• [WHAT IS EXPECTED]:
From the first line of the material below through the line containing "Task: Choose Internet", print every line exactly as it stands, but no pictures.

• [DATASET ENTRIES]:
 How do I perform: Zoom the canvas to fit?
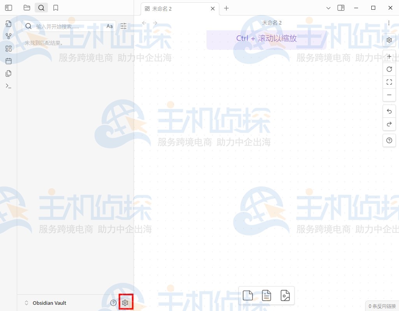[x=389, y=82]
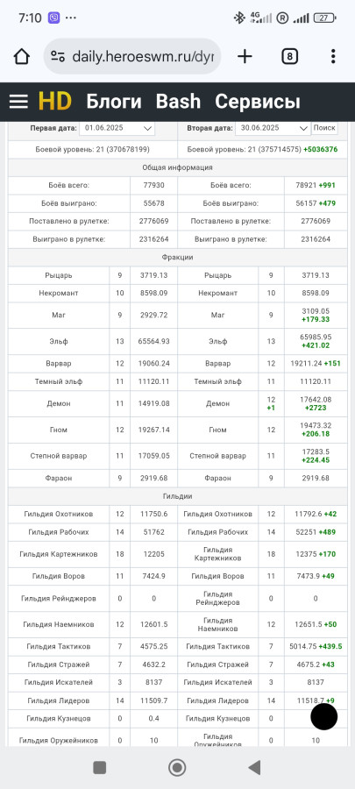Open a new tab with plus icon
The image size is (355, 789).
(x=245, y=56)
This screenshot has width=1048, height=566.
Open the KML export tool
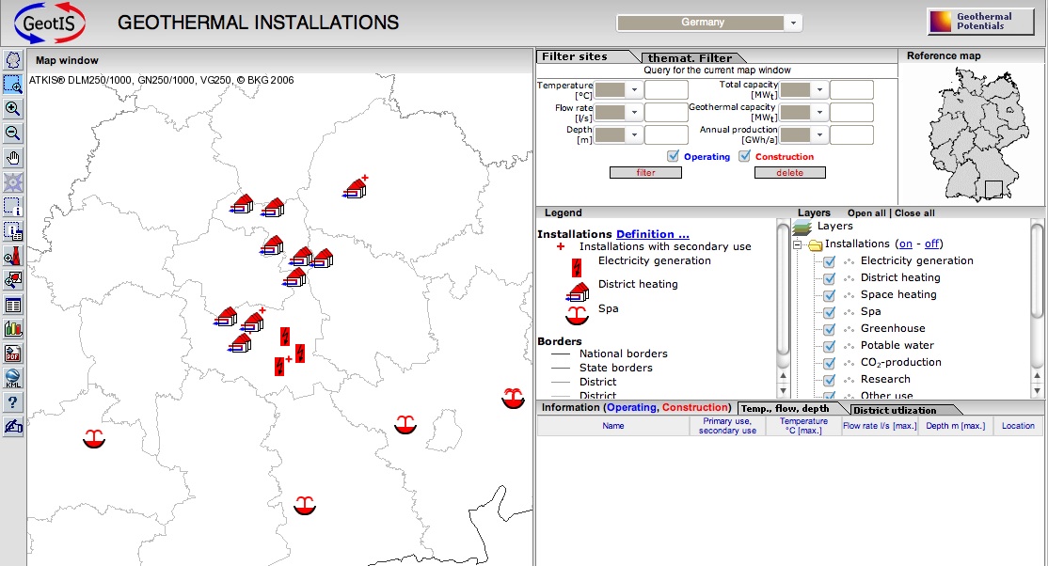pyautogui.click(x=12, y=377)
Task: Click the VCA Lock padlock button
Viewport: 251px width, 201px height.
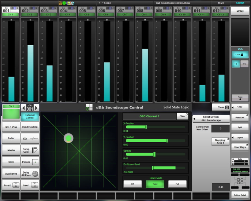Action: tap(240, 54)
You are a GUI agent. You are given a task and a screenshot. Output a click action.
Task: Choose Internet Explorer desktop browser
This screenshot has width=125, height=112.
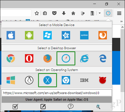[84, 58]
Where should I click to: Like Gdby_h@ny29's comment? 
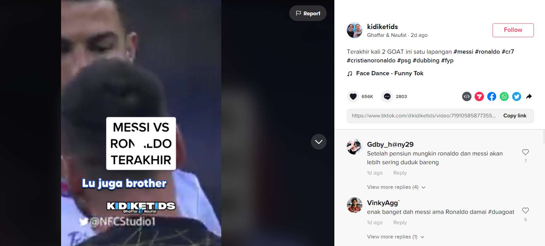click(x=525, y=152)
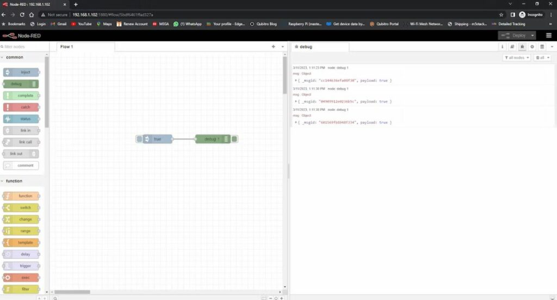Select the inject node in palette

pyautogui.click(x=21, y=72)
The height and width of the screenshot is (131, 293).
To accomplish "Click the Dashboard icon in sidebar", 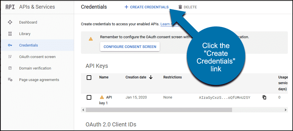I will [x=10, y=22].
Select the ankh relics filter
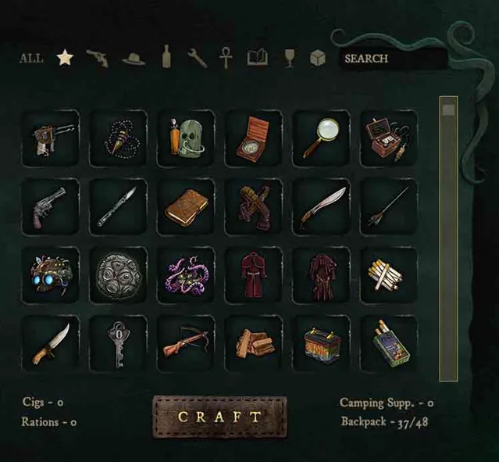The height and width of the screenshot is (462, 499). click(x=226, y=58)
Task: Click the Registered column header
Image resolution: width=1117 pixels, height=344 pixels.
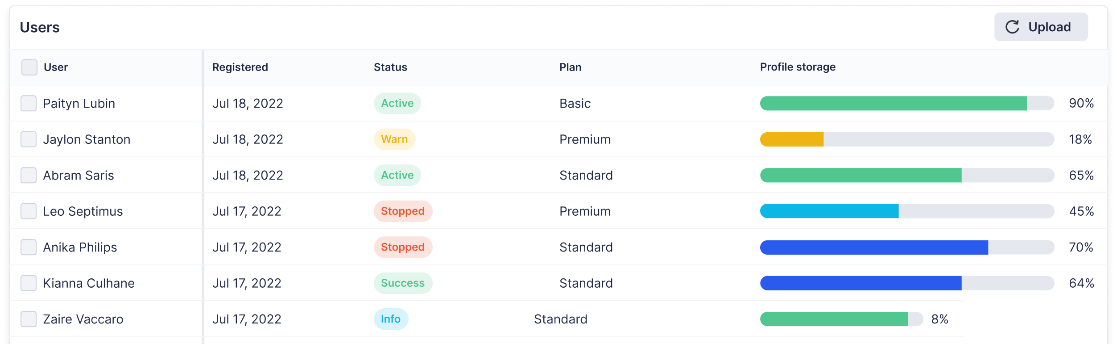Action: (240, 67)
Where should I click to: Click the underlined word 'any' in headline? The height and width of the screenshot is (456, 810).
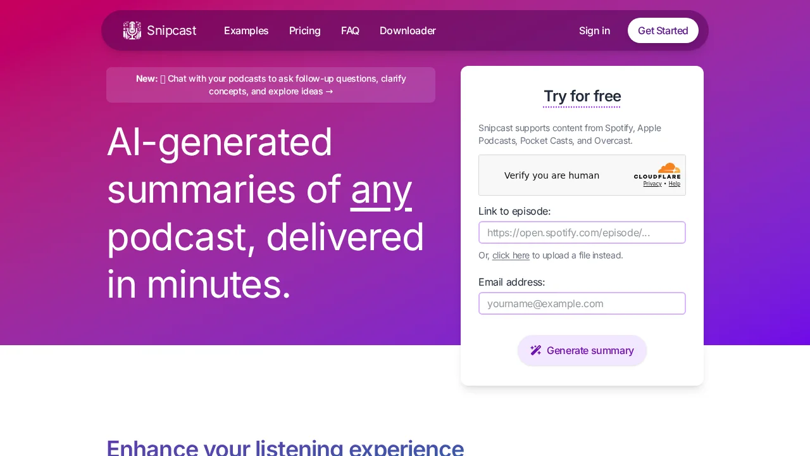(381, 189)
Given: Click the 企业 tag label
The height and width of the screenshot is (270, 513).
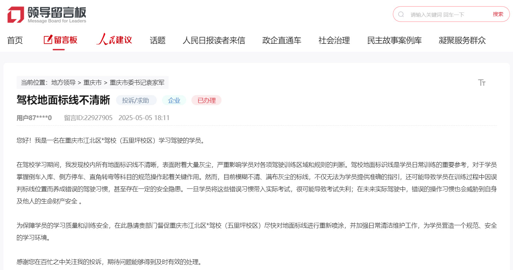Looking at the screenshot, I should 174,100.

• [RESULT]:
 How do I perform: Zoom the canvas to fit?
[x=389, y=82]
Open a new tab with plus icon
The image size is (355, 789).
(x=245, y=56)
This screenshot has width=1048, height=566.
Open the KML export tool
pyautogui.click(x=12, y=377)
Task: Click the VCA Lock padlock button
Viewport: 251px width, 201px height.
Action: tap(240, 54)
You are a GUI agent. You are given a task and a screenshot. Output a click action.
Task: Choose Internet Explorer desktop browser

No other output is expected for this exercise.